This allows users to leverage information they know to connect with
the information they seek.
[0032] Continuing in block 230, the system identifies properties
and property values associated with the specified entity. For
example, the system may access a data source associated with the
specified entity and enumerate property information stored within
the data source. The system includes a data source that may include
one or more files, file systems, hard drives, databases,
cloud-based storage services, or other facilities for storing data.
The data source includes multiple entities and multiple properties
for each entity. The system accesses this information to produce a
ranking of properties with which to response to the received
request.
[0033] Continuing in block 240, the system determines a diversity
of each identified property and property value. The diversity
includes one or more distance measurements that indicate how
relevant each property is to the received request. The diversity
contributes to a ranking score produced by the system for ranking
the entity properties.
[0034] Continuing in block 250, the system determines a ranking
score for each property. The ranking score may be determined from a
variety of weighted signals that each provide some information
related to relevance of a particular property to the current
received request. The process of determining a ranking score is
described further with references to FIG. 3.
[0035] Continuing in block 260, the system provides a response to
the received request that includes ranked properties based on the
determined ranking score. The ranked properties provide information
from the data source to the requesting application that informs the
requesting application how to display the entity and which
properties may be most relevant to the application. By providing
information about the information's purpose to the data source, the
application receives information from the data source that the
application can use to display relevant entity information, even
for entities whose type is not specifically anticipated or
programmed for by the application. After block 260, these steps
conclude.
[0036] FIG. 3 is a flow diagram that illustrates processing of the
entity ranking system to determine a ranking score for properties
of a given entity, in one embodiment. Beginning in block 310, the
system selects a first property of an entity for which to determine
a ranking score that indicates the relevance of the property
relative to other properties of the entity. The relevance for any
particular request may vary and depend on context information
specific to the particular request as described herein.

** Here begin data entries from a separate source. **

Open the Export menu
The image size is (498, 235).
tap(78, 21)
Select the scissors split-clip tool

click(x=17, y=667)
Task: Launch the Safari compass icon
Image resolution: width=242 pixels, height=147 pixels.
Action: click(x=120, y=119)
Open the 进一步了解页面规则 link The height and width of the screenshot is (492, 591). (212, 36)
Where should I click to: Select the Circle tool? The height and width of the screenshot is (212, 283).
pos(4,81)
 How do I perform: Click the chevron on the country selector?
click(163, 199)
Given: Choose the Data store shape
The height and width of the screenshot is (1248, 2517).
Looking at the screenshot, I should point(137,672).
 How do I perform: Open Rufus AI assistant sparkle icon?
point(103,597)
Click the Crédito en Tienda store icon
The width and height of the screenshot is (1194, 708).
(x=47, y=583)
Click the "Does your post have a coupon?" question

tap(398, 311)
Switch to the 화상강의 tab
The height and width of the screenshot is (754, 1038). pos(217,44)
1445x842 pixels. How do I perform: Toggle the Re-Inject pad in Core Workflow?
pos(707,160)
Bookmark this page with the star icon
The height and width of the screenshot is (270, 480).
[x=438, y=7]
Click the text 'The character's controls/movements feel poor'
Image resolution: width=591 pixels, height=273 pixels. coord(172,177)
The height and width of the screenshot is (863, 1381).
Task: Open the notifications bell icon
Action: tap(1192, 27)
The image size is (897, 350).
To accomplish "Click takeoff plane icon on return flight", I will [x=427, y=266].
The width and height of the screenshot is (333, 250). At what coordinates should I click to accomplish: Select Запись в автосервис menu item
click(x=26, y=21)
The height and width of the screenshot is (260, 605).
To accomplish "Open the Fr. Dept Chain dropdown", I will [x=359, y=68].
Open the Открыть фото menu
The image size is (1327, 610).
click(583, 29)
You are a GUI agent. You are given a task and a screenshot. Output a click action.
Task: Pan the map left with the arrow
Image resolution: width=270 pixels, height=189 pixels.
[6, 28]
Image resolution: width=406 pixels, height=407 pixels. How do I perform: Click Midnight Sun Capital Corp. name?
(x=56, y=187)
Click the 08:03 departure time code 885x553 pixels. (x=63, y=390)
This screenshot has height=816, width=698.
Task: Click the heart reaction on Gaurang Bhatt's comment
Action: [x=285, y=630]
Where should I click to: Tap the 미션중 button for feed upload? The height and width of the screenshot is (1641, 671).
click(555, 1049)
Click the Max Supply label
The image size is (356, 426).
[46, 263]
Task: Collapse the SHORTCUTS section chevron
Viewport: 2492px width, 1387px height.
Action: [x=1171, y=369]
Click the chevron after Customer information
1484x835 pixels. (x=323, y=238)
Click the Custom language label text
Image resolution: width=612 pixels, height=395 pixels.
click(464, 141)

[0037] Continuing in block 320, the system determines a request
type to determine one or more signal weights for weighting the
relevance of various signal types. The type and context of the
request affect how different signals are weighted. For example, a
request from a portal application to display general information
about a type of entity may suggest different signal weights than a
query request to retrieve a specific class of information related
to an entity. As an example, a request to display a list of movies
released in 2010 may suggest the display of different properties
(e.g., title, rating, reviews) than a request to display movie
statistics (e.g., budget, gross receipts, screens shown).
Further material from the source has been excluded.